BEGIN
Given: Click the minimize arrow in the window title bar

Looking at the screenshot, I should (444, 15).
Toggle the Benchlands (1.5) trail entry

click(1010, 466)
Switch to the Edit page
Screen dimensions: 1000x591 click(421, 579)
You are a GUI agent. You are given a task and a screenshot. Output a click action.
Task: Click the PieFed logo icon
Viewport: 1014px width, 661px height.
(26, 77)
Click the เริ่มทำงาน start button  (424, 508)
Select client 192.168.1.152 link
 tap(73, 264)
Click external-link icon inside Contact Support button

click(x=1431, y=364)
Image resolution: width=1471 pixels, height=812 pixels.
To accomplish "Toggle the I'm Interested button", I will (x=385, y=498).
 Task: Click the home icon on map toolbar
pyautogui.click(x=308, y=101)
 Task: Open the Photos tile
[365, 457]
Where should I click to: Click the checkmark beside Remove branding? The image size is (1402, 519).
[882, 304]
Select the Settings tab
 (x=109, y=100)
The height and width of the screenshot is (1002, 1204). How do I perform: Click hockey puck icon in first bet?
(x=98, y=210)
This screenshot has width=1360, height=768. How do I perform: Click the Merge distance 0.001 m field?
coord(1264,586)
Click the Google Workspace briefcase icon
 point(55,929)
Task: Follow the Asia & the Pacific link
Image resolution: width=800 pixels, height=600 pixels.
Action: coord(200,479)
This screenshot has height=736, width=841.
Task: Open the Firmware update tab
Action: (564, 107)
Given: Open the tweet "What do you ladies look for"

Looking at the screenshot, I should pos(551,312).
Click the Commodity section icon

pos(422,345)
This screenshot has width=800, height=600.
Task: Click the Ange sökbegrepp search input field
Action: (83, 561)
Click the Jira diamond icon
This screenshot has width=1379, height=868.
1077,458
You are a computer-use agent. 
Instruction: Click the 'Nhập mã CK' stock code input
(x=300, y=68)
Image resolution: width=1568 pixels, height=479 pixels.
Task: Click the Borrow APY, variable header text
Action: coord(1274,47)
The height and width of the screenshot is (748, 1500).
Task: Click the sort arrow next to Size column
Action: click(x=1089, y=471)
END
EXERCISE DESCRIPTION:
Go through the listing above and write out exactly the lines starting with the one holding "The height and width of the screenshot is (1002, 1204)." and running through the one holding "You are a computer-use agent.", ends included, and no others.

SOLVED EXERCISE:
The height and width of the screenshot is (1002, 1204). How do I perform: Click hockey puck icon in first bet?
(x=98, y=210)
This screenshot has width=1360, height=768. How do I perform: Click the Merge distance 0.001 m field?
coord(1264,586)
Click the Google Workspace briefcase icon
 point(55,929)
Task: Follow the Asia & the Pacific link
Image resolution: width=800 pixels, height=600 pixels.
Action: coord(200,479)
This screenshot has height=736, width=841.
Task: Open the Firmware update tab
Action: (564, 107)
Given: Open the tweet "What do you ladies look for"

Looking at the screenshot, I should pos(551,312).
Click the Commodity section icon

pos(422,345)
This screenshot has width=800, height=600.
Task: Click the Ange sökbegrepp search input field
Action: (83, 561)
Click the Jira diamond icon
This screenshot has width=1379, height=868.
1077,458
You are a computer-use agent. 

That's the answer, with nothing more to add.